RECORDS FOR THE EXERCISE below:

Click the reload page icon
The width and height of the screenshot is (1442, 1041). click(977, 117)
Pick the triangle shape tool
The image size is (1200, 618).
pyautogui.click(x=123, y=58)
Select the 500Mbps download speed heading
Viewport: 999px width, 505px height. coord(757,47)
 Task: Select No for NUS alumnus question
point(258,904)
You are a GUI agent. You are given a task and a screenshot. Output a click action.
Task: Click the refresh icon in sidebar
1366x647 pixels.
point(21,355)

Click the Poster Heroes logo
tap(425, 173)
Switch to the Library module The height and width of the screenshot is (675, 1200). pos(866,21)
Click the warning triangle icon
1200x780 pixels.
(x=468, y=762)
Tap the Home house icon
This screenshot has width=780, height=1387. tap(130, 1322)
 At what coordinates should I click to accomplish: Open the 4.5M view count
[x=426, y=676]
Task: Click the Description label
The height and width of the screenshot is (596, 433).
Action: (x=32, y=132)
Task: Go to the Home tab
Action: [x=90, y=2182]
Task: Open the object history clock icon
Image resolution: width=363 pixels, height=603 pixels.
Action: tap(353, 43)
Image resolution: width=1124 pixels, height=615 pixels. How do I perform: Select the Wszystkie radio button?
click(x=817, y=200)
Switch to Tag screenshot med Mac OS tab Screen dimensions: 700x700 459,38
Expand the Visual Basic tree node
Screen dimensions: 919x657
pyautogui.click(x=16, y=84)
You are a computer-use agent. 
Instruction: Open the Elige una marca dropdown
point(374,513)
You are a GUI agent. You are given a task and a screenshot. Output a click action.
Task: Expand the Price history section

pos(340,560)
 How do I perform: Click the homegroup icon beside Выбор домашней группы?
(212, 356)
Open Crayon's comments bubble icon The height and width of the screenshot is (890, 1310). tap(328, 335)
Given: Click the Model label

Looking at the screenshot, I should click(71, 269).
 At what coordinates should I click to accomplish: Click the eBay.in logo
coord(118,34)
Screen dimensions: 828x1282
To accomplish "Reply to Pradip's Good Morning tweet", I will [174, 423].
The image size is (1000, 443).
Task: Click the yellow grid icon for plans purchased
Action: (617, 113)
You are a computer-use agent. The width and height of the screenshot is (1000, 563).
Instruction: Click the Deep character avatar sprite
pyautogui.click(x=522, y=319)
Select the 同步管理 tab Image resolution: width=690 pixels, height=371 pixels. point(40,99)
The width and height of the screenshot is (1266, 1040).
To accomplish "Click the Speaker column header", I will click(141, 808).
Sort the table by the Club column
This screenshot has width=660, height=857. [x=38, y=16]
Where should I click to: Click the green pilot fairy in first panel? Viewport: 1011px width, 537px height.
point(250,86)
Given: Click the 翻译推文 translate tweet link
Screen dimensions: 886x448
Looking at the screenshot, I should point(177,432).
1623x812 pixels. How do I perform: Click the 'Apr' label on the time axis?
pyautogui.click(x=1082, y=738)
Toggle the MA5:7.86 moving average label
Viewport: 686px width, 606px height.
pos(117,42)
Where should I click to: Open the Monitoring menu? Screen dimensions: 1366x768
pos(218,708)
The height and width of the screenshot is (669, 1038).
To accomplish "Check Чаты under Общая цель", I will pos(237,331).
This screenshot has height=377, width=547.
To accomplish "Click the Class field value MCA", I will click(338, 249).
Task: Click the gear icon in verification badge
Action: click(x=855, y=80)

End of RECORDS FOR THE EXERCISE.

WHAT YOU SHOULD DO — Every line where "computer" appears must be returned from the listing above.

RESPONSE FOR THIS EXERCISE —
You are a computer-use agent. 
You are a computer-use agent. The width and height of the screenshot is (1000, 563).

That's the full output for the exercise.